Contraception with copper IUDs
A copper intrauterine device (IUD) is a type of long-acting reversible contraception that is considered to be one of the most effective forms of birth control.
It is also considered the most effective non-hormonal contraceptive device.
The copper IUD's primary mechanism of action is to prevent
fertilization. Active substances released from the IUD, together with
products derived from the inflammatory reaction present in the luminal
fluids of the genital tract, are toxic for spermatozoa and oocytes,
preventing the encounter of healthy gametes and the formation of viable
embryos.
Plant and animal health
In
addition to being an essential nutrient for humans, copper is vital for
the health of animals and plants and plays an important role in agriculture.
Plant health
Copper
concentrations in soil are not uniform around the world. In many areas,
soils have insufficient levels of copper. Soils that are naturally
deficient in copper often require copper supplements before agricultural
crops, such as cereals, can be grown.
Copper deficiencies in soil can lead to crop failure. Copper
deficiency is a major issue in global food production, resulting in
losses in yield and reduced quality of output. Nitrogen fertilizers can
worsen copper deficiency in agricultural soils.
The world's two most important food crops, rice and wheat, are highly susceptible to copper deficiency.
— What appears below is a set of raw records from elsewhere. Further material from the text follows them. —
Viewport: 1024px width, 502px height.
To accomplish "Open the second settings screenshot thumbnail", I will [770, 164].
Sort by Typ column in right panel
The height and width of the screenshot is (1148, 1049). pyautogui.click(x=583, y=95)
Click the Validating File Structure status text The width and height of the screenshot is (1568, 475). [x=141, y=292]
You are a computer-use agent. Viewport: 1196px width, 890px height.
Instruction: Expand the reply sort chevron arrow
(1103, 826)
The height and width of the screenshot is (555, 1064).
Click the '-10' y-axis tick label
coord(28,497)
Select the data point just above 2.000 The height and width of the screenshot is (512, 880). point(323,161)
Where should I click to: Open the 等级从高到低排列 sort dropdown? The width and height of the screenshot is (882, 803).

So are several other important foods, including citrus, oats, spinach and carrots. On the other hand, some foods including coconuts, soybeans and asparagus, are not particularly sensitive to copper-deficient soils.
The most effective strategy to counter copper deficiency is to
supplement the soil with copper, usually in the form of copper sulfate. Sewage sludge is also used in some areas to replenish agricultural land with organics and trace metals, including copper.
Animal health
In livestock, cattle and sheep commonly show indications when they are copper deficient. Swayback, a sheep disease associated with copper deficiency, imposes enormous costs on farmers worldwide, particularly in Europe, North America, and many tropical countries. For pigs, copper has been shown to be an outstanding growth promoter.